Supplied records:
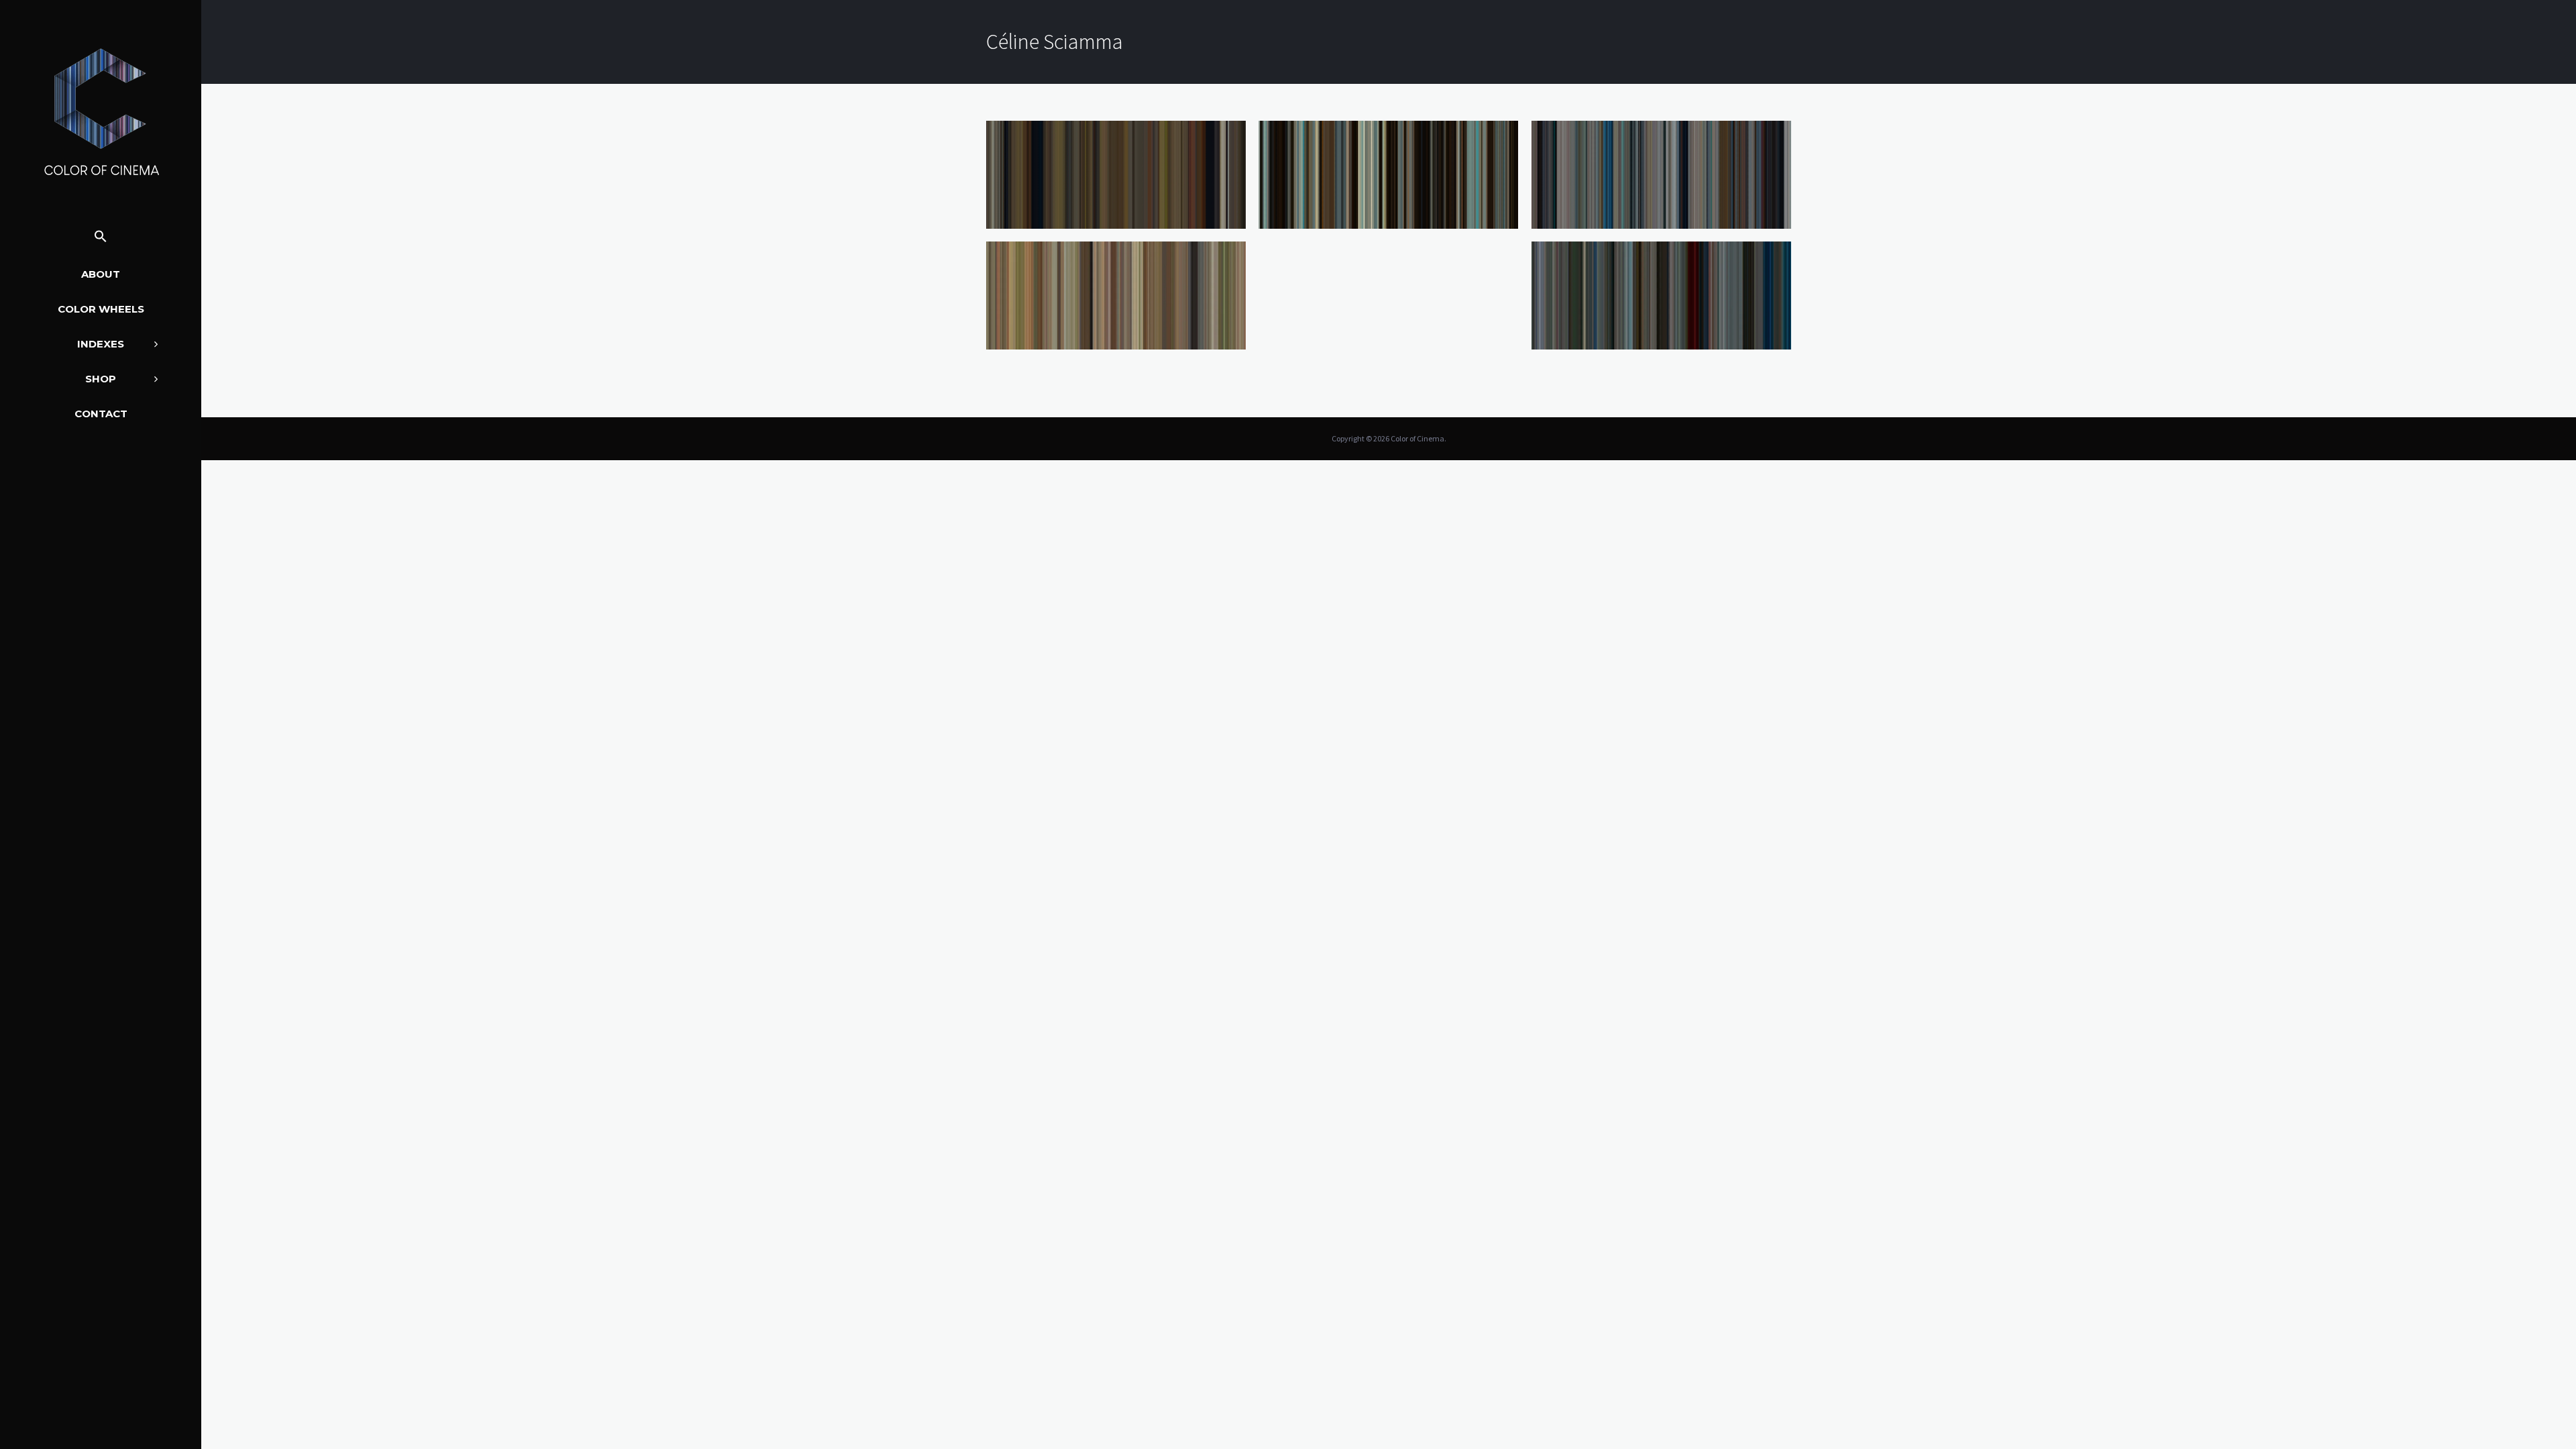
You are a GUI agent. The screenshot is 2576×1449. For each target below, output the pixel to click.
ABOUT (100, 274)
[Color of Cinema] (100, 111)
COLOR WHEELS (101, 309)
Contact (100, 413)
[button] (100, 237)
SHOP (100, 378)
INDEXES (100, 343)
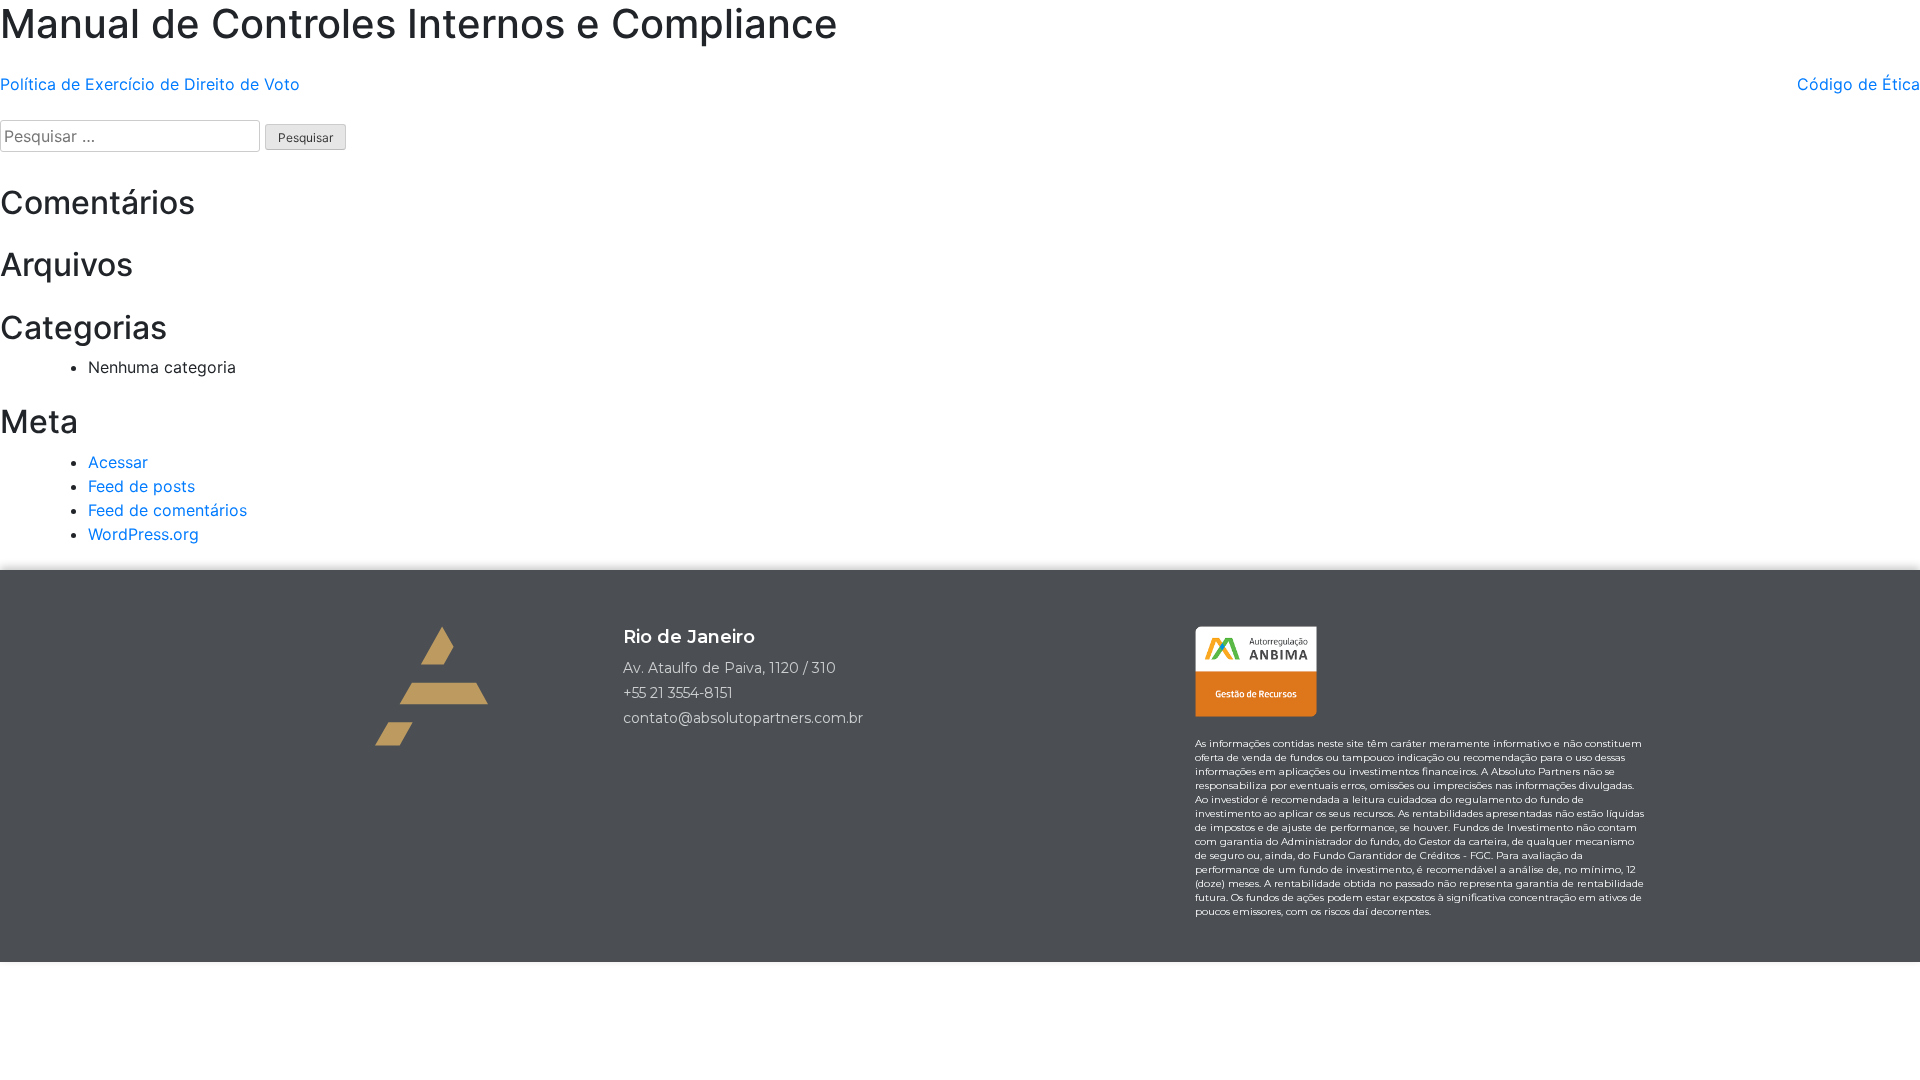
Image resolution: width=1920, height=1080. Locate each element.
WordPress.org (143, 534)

To do:
A verbatim copy of the data, pictures removed, is the expected result.

Exercise response:
You are a GUI agent. The screenshot is 2576×1449. For each target below, output the pixel to click.
ABOUT (100, 274)
[Color of Cinema] (100, 111)
COLOR WHEELS (101, 309)
Contact (100, 413)
[button] (100, 237)
SHOP (100, 378)
INDEXES (100, 343)
Image resolution: width=1920, height=1080. Locate each element.
WordPress.org (143, 534)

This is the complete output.